I can't begin to describe the amount of pride I had after 17.4. When I finished, I definitely considered vomiting. It was the closest to going into a dark anaerobic place that I had come yet in the Open, but I knew I had put out a seriously solid effort. Seeing that effort reaffirmed on the Leaderboard is something special, too. I felt like I was back in it, after two mediocre workouts prior.
The last workout of the Open was going to be a difficult one for me and I had known that going in. It conflicted with the first race of the Rogue Trail Series and I had to make a decision as to which was more important. There are no finals to the scaled division, but I also didn't want to miss the final workout. I made the decision to wait until the last possible moment on Monday to do 17.5, an insanely heavy leg & calf-burning combo of jump rope and thrusters.
It was a tough decision for me - sore legs for the race or sore legs for the workout. But, transitioning from my Crossfit self into my trail runner self was inevitable as the seasons changed, so I was comfortable with my decision.
(For those of you following the blog, the race recap from The Maze is in the post prior.)
Postponing 17.5 until after the race was absolutely the right decision. My legs were tired for the race and the tightness I felt in my calves at the onset of the race would have been amplified. I had also told myself that I wasn't going to look at the scores that had been submitted for the final workout before I did it myself. Who needs that kind of pressure in their life?
The workout went about as well as I imagined that it would, even though I was tired. The thrusters got heavy into the later rounds, my rope wasn't as clean as I wanted to be, and I got a nasty tear on my left thumb (Boo! Hiss!). I had set myself a goal to go under 10:00 after watching everyone finish their workouts on Saturday and I was happy to say I hit that goal! Even on tired legs! Boom! I was pretty happy with it. It was a higher intensity effort than I was used to, coming off a race, and I still managed to make it through. I considered it a win. It was, however, on the Leaderboard, one of the worst rounds I'd had and definitely set me back in the standings. Looking back, I think I could have easily went into the low 8s had I had fresh legs. But, it was a solid effort and that's what counts.

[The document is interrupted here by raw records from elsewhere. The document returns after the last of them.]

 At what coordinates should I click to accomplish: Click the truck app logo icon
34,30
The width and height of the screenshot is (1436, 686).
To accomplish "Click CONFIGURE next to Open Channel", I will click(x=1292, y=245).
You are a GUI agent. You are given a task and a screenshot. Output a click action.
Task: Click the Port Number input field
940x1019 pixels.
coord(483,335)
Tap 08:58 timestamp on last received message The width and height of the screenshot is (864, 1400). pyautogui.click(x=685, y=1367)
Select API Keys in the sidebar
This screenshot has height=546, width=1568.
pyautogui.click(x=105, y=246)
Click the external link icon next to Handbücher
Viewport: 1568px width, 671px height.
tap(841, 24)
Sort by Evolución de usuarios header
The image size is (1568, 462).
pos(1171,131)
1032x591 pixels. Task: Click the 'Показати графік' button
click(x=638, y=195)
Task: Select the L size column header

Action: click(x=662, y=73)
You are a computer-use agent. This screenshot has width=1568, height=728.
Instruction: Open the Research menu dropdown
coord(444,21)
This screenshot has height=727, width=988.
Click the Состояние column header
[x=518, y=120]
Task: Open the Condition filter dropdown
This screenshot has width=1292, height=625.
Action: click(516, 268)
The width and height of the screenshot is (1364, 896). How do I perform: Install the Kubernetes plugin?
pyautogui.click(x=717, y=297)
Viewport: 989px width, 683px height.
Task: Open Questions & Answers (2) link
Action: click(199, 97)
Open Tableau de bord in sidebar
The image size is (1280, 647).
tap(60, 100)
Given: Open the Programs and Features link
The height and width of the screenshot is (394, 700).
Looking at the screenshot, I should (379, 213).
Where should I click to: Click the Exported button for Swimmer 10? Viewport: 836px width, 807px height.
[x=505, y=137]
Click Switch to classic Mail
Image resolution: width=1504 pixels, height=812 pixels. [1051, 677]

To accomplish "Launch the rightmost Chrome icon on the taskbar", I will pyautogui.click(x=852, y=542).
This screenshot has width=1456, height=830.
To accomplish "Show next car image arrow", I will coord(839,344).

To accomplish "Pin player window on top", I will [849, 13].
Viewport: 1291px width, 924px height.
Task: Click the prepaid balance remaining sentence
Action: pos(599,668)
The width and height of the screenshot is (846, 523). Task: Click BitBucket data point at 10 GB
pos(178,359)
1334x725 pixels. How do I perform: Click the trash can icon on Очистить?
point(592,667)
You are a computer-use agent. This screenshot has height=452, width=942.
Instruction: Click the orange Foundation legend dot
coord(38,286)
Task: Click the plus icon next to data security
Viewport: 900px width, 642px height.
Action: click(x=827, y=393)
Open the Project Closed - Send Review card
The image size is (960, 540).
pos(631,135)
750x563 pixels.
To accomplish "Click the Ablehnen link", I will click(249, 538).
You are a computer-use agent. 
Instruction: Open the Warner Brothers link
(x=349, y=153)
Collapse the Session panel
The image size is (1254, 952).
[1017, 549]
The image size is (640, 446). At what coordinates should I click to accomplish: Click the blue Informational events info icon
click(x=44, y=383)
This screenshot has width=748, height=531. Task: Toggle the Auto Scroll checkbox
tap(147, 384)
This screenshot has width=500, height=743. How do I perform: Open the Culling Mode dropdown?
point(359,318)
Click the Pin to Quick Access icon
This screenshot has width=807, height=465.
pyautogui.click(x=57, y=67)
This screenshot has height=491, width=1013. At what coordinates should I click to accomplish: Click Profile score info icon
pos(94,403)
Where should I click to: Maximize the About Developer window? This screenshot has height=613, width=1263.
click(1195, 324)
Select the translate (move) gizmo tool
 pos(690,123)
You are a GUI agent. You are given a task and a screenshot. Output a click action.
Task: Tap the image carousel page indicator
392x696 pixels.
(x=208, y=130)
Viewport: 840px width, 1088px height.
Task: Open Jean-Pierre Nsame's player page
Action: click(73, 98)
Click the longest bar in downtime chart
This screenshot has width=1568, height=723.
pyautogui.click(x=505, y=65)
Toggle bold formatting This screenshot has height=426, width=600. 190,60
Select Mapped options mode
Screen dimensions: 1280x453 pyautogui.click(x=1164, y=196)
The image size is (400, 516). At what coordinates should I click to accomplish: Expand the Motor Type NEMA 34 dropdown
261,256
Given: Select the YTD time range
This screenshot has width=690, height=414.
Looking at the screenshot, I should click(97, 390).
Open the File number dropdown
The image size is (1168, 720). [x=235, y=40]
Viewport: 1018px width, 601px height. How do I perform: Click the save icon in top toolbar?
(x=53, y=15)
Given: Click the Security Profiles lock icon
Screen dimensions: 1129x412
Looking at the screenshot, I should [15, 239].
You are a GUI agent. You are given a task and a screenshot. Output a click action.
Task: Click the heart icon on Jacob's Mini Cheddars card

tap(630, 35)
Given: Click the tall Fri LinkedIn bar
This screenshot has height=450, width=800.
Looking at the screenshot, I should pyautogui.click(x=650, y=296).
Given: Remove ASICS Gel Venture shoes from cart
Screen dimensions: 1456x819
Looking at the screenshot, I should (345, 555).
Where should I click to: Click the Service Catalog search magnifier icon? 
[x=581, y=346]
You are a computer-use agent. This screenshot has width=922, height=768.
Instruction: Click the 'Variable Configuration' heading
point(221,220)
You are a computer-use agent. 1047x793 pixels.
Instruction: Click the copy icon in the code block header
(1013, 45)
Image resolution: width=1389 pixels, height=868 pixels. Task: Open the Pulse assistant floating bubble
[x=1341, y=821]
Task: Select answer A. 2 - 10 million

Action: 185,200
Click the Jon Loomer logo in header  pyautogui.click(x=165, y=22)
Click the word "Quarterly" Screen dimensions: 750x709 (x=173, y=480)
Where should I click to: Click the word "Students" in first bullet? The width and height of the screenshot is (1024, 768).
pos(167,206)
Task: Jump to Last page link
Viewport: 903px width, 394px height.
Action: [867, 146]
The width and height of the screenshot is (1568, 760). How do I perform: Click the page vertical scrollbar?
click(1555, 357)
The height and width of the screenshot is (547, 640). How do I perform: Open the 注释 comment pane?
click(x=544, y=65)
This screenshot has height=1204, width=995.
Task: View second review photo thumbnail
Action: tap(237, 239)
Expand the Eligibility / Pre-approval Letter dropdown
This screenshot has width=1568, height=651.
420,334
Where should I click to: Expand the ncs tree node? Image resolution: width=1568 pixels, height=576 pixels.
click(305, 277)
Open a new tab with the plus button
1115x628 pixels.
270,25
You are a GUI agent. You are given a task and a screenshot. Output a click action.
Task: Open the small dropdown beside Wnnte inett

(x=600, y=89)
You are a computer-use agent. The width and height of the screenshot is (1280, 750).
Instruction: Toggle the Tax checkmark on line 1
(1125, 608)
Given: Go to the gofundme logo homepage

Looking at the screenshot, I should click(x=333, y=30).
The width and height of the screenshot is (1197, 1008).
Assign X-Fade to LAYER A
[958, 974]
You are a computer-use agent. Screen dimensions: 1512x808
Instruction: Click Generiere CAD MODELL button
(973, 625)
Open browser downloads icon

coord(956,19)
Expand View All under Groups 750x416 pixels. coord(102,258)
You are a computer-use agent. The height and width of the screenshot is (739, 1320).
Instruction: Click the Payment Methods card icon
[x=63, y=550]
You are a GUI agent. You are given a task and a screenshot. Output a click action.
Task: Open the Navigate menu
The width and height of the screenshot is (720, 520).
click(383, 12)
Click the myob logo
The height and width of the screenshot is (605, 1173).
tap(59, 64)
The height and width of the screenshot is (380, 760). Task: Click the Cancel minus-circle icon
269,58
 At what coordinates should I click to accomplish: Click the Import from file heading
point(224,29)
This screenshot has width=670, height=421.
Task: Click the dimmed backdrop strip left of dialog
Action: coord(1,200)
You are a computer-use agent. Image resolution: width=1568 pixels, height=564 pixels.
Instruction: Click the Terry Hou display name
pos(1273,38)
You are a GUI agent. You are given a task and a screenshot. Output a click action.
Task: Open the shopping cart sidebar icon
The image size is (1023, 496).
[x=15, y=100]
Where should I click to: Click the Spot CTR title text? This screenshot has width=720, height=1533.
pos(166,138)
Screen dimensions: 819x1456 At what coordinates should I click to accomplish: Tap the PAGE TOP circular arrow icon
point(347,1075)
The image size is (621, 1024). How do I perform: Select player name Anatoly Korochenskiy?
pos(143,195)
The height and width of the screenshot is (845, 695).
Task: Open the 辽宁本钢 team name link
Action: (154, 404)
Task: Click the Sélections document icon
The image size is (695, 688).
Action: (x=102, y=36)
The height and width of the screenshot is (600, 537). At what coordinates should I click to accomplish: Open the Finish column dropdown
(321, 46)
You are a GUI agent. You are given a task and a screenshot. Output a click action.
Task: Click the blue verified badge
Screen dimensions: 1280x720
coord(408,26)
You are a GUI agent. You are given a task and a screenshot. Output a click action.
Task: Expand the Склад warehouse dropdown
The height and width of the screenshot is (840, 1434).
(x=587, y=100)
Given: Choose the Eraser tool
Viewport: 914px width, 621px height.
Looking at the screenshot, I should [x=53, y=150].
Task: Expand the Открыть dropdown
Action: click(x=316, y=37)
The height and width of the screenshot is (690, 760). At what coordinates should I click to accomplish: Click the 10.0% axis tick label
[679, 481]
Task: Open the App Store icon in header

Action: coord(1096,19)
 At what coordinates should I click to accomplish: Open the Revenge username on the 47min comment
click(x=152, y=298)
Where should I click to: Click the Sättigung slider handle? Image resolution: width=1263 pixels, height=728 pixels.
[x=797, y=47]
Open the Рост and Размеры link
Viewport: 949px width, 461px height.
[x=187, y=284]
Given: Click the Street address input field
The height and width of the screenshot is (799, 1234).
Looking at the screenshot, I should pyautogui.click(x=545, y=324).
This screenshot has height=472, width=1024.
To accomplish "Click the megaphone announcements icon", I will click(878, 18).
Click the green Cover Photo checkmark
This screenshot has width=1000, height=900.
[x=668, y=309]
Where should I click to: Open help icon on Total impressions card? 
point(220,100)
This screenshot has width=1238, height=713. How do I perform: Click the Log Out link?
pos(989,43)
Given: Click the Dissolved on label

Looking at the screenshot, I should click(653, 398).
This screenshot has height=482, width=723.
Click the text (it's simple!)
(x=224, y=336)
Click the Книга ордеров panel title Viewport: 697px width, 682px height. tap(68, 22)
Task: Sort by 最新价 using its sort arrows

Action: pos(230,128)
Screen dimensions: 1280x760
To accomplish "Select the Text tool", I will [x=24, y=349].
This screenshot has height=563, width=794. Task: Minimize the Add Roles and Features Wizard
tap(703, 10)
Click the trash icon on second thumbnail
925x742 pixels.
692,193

Looking back now through the Open (if you're still with me and concerned about what I actually thought!), I'm so happy that I did it. I finished as 54th female in the South Central Region (Texas, Mississippi, & Lousiana) and the 41st female in Texas. Boom. Not bad for your rookie year!
Competing in the Open really made me cognizant of what my weaknesses are and what I can do in the upcoming year. I definitely realized how much I enjoy the heavy stuff and I'm looking forward to a year full of PRs. I also learned that I have an even more incredible ability to find the suffer point and let it burn! No matter how bad it got, how out of breath, how much I hated the workout, I kept pushing through. I think that's the point at which true competitors are born. I'm truly excited about finding out more about myself this year and working to be both a better athlete and coach.